U.S. Decision to Support Tobacco Treaty is Step Forward if Without Conditions and Limitations
Statement of Matthew L. Myers, President Campaign for Tobacco-Free Kids
May 19, 2003
Washington, D.C. — Health and Human Services Secretary Tommy Thompson's statement today that the United States will support the global tobacco treaty, the Framework Convention on Tobacco Control, removes the final obstacle to adoption of the treaty this week at the World Health Assembly in Geneva, Switzerland. While we welcome the U.S. decision to drop its efforts to reopen the negotiations, we hope that U.S. support for the treaty comes without conditions or limitations and that the U.S. government ends all of its persistent efforts to weaken the treaty. The U.S. should now support full and rapid implementation of the treaty around the world.
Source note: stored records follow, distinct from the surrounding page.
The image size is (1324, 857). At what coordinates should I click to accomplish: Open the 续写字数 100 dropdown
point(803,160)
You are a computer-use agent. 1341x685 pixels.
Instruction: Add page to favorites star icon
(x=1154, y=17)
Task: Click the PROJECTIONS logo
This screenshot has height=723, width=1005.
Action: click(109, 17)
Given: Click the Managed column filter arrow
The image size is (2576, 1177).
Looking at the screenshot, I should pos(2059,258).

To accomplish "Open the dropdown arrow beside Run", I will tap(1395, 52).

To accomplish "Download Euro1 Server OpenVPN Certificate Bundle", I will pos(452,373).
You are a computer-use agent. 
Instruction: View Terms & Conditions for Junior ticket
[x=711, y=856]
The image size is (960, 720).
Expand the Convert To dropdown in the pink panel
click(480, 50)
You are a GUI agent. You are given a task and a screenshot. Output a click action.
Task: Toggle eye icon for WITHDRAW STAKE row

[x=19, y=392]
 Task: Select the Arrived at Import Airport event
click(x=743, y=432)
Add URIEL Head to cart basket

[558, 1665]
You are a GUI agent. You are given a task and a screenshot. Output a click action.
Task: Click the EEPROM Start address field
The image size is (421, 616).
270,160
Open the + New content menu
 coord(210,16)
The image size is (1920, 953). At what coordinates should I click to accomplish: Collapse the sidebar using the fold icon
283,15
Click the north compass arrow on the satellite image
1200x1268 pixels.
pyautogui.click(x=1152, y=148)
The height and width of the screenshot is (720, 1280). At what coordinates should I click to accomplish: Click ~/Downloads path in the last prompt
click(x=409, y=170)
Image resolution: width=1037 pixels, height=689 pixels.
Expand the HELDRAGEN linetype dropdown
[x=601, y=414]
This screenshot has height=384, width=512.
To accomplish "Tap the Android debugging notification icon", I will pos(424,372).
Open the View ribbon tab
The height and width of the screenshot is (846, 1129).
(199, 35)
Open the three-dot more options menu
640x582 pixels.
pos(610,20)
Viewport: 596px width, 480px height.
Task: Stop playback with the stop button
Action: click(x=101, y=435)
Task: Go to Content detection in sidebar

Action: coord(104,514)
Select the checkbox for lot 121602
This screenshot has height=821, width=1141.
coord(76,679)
The tobacco treaty has great potential to contain the global tobacco epidemic, which already kills about five million people a year worldwide, with that number projected to double in two decades. Seventy percent of those deaths will occur in developing nations. This treaty gives nations the tools to protect the health of their citizens from the tobacco industry though measures such as a ban on tobacco advertising, marketing and sponsorship (with an exception for nations with constitutional constraints) and large health warning labels covering at least 30 percent of the principal display areas of the cigarette pack.